Mathematics

Yu. I. Lyubich

On Conditions for Uniqueness of the Solution of an Abstract Cauchy Problem

(Presented by Academician S. N. Bernstein on 12 X 1959)

The abstract Cauchy problem, in the terminology of Hille ((^1)), consists in finding a vector function (x(t)) ((t \ge 0)) in a Banach space satisfying the equation

[
\frac{dx(t)}{dt}=Ax(t) \qquad (t>0)
\tag{1}
]

and the initial condition

[
x(0)=x_0.
\tag{2}
]

Here (A) is a given linear operator, (x_0) a given vector.

A vector function (x(t)) ((t \ge 0)) will be called a weak solution of problem (1)—(2) if it: 1) is weakly absolutely continuous and weakly differentiable almost everywhere on the half-axis (t>0); 2) satisfies equation (1) almost everywhere; 3) is weakly continuous at (t=0); 4) satisfies the initial condition (2).
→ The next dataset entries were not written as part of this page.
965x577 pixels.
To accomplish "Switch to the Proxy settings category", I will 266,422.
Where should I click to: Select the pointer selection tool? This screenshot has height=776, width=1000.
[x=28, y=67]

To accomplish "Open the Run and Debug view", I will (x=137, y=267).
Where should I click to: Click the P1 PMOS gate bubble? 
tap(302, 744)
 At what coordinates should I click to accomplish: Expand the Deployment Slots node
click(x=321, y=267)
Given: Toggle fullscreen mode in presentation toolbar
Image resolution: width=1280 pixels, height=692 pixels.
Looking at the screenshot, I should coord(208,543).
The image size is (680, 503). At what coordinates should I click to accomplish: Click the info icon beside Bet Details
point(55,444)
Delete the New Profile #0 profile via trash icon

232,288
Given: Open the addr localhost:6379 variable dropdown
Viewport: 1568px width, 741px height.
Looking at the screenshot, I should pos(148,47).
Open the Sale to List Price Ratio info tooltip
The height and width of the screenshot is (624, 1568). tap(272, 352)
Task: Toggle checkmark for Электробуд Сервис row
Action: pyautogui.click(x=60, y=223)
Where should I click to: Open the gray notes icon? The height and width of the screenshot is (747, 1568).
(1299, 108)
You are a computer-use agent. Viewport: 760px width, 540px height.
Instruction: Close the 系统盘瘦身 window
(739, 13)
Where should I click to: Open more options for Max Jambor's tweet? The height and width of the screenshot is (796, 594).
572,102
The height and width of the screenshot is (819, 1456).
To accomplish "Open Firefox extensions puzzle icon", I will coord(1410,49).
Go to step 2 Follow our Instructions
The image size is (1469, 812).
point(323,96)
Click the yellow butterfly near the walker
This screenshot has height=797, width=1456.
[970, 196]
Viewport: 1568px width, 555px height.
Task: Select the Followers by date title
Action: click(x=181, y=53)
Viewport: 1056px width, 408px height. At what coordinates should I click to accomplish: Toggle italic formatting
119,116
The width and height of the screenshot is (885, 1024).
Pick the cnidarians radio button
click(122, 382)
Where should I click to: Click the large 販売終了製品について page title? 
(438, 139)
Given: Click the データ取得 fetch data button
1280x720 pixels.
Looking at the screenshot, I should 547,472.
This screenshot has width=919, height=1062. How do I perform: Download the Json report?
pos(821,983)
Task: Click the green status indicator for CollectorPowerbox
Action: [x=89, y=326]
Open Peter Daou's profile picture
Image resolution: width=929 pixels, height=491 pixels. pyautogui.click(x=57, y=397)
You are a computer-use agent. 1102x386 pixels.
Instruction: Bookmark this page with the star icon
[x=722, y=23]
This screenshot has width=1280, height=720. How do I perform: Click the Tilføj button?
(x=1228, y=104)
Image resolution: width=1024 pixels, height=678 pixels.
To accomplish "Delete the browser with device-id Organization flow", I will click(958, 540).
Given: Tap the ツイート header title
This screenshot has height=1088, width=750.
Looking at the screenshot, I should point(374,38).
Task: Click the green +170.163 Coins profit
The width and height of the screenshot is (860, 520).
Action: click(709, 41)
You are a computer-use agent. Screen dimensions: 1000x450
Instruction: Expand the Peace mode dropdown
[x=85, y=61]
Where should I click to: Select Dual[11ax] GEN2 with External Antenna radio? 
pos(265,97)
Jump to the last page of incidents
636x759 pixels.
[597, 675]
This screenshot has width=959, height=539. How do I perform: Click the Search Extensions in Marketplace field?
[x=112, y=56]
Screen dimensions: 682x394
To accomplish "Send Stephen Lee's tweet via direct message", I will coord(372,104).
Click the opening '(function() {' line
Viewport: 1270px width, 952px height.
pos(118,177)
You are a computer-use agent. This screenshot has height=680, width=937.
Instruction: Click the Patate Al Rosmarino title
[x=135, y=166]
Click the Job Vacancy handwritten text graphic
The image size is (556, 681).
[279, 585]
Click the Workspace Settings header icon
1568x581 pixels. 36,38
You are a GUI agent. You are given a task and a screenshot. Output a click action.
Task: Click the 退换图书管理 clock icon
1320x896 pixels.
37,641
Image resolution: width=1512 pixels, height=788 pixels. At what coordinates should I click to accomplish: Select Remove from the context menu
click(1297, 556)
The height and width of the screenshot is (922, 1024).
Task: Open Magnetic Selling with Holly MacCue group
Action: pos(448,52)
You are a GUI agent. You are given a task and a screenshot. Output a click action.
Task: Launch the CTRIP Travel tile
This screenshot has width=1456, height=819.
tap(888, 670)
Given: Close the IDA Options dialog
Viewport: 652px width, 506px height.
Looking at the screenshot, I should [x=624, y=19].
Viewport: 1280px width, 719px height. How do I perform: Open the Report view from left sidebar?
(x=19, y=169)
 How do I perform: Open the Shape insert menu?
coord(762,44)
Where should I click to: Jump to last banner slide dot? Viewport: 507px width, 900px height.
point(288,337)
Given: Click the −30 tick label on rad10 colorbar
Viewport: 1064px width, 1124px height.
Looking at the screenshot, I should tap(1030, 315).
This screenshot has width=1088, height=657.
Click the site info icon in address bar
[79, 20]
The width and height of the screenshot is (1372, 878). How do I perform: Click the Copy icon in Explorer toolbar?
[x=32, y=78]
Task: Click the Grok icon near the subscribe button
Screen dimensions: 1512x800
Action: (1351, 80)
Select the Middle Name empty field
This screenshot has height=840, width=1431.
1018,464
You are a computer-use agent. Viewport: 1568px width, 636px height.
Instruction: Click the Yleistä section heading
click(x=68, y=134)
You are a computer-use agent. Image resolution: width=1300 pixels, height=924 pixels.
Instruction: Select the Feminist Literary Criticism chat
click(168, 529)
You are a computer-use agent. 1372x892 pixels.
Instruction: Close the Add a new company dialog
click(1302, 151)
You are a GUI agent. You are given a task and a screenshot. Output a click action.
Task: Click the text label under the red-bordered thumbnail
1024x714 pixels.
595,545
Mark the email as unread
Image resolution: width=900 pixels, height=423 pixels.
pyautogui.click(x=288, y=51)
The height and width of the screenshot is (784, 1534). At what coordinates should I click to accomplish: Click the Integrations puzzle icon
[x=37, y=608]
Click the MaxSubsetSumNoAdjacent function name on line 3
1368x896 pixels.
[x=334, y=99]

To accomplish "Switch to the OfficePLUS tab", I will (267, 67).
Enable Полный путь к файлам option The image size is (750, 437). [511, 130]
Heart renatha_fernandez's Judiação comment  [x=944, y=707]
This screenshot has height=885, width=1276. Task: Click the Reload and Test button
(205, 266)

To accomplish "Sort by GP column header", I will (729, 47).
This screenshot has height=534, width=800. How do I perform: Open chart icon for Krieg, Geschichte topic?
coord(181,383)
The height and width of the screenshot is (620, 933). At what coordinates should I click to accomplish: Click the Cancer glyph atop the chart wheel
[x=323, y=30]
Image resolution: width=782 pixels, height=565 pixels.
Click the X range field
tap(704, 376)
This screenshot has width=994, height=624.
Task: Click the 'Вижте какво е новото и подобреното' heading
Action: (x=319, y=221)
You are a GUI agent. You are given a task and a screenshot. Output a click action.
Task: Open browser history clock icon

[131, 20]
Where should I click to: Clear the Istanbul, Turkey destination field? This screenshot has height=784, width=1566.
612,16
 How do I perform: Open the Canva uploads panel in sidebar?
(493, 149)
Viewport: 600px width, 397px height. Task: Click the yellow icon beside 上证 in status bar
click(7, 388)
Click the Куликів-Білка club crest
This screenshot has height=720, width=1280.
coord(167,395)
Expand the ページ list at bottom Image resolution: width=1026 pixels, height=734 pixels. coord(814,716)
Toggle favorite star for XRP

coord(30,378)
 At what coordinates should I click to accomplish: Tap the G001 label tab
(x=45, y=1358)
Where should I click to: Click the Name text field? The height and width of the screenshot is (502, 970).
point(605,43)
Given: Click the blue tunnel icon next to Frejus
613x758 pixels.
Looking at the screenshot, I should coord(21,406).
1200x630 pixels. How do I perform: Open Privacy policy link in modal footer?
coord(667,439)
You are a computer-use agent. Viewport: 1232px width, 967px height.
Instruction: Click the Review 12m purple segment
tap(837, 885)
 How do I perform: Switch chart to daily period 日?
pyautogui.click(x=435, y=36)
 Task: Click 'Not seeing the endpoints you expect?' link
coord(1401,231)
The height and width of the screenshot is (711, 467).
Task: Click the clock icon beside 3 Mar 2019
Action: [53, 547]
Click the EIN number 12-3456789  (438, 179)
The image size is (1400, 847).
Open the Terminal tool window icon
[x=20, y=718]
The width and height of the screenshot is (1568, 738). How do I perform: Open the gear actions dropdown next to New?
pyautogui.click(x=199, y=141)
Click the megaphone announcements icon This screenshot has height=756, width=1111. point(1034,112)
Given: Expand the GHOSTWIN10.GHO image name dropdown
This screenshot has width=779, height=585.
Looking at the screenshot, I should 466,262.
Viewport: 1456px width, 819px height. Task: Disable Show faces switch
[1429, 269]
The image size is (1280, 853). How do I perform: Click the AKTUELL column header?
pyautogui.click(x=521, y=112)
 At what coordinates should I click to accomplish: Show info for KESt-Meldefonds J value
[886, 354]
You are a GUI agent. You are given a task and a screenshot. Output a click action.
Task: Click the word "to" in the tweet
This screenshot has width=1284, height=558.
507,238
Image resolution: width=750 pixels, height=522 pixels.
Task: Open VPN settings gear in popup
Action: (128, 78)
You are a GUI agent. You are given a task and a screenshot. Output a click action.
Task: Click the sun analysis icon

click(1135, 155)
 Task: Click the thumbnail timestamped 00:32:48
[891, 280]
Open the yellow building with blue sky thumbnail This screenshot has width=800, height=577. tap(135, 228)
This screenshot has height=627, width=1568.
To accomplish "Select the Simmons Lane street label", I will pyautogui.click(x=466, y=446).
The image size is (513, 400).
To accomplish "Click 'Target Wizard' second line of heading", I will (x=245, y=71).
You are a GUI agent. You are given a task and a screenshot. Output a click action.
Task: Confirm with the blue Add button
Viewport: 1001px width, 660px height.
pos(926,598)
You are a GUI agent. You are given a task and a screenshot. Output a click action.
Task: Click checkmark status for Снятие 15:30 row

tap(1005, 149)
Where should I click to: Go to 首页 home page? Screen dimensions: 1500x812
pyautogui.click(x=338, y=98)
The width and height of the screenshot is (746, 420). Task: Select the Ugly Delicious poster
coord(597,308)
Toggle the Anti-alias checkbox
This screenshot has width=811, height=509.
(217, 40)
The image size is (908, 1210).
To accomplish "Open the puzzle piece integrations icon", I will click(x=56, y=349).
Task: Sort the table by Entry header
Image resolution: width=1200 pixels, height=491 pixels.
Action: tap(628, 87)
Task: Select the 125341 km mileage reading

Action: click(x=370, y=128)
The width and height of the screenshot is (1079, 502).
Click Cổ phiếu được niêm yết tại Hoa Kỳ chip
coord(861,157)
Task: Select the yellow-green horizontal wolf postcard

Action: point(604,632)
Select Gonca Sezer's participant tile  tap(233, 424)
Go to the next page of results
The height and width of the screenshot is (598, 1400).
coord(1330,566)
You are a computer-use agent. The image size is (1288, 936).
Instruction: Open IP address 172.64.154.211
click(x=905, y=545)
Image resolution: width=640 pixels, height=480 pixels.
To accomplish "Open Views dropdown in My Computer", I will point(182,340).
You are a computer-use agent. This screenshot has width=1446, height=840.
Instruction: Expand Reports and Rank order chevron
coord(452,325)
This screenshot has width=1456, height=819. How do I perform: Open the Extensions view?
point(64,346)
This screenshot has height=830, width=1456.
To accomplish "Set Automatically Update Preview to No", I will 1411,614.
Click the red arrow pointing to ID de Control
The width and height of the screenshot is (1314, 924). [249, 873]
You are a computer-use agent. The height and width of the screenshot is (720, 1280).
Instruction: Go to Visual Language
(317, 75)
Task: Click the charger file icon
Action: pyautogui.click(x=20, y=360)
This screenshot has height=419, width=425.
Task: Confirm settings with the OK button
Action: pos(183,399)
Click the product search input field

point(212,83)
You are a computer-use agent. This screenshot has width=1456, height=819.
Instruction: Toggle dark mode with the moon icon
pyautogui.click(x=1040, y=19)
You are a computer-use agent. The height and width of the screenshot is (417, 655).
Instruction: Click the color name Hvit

Replacing in this definition the word “weak” by the word “strong,” we obtain the definition of a strong solution.

Theorem 1. If on some ray (L) of the positive half-plane the spectrum of the operator (A) is absent, and if the resolvent (R_\lambda) of the operator (A) on the ray (L) is a function of finite degree, i.e.

[
\sigma \equiv \varlimsup_{\lambda\to+\infty}\frac{\ln|R_\lambda|}{\lambda}<\infty,
\tag{3}
]

then the Cauchy problem (1)—(2) cannot have two different weak solutions.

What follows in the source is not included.